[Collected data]
══════════
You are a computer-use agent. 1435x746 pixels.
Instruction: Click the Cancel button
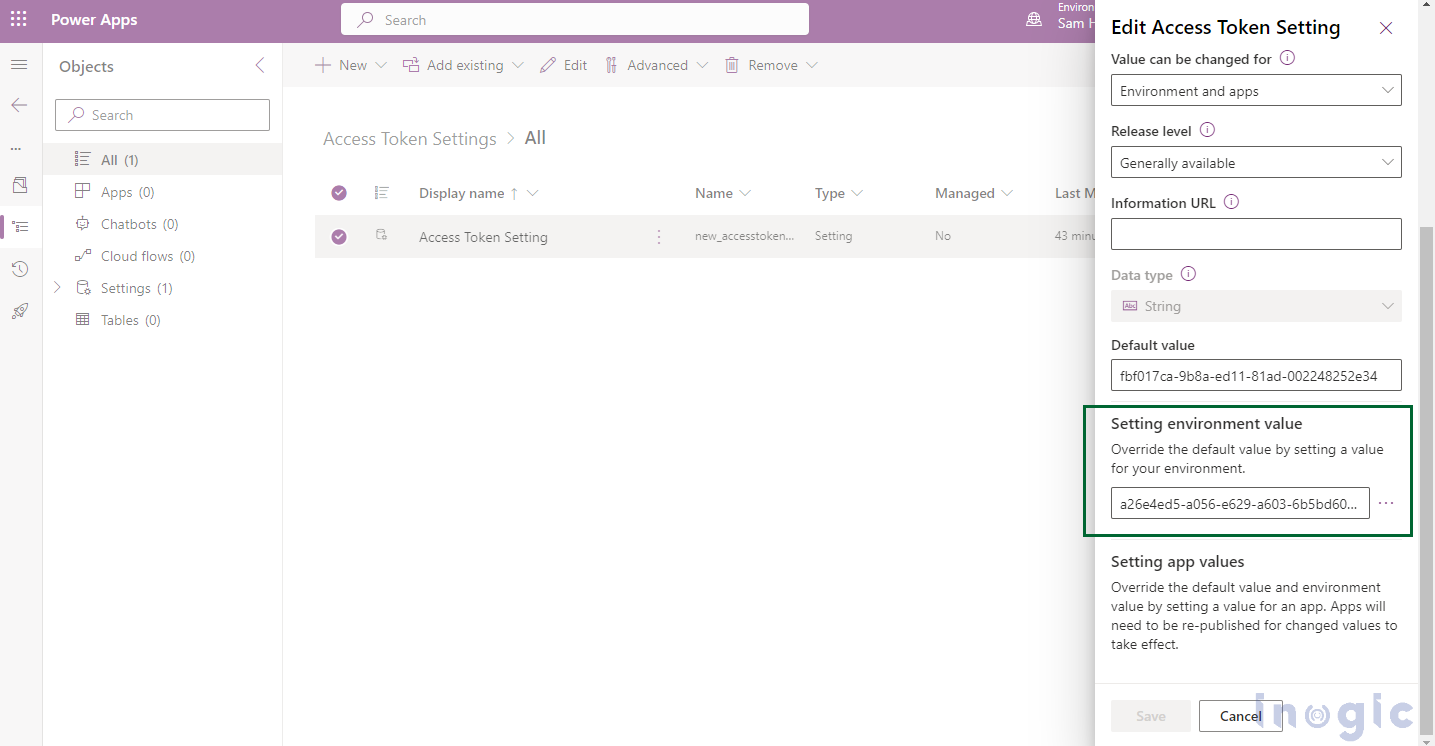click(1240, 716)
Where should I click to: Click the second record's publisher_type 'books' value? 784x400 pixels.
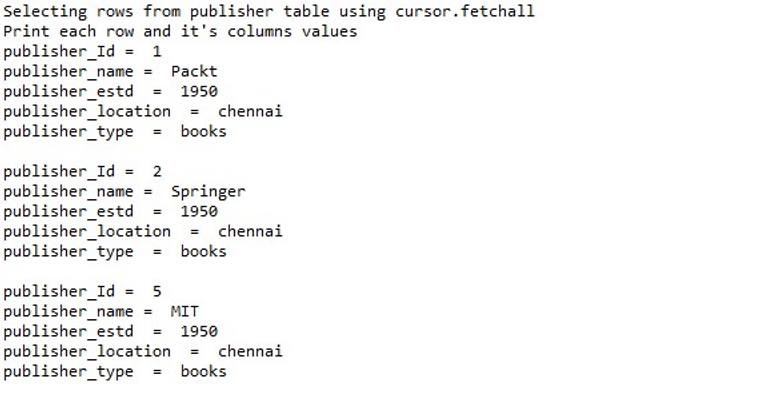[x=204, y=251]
══════════
— WHAT YOU HAVE TO DO —
Nothing but an exact copy is needed, covering the lines from the line with "Instruction: Click the Cancel button" through the last line of the entries, pictures excluded.

— RESULT OF THE EXERCISE —
Instruction: Click the Cancel button
click(1240, 716)
Where should I click to: Click the second record's publisher_type 'books' value? 784x400 pixels.
[x=204, y=251]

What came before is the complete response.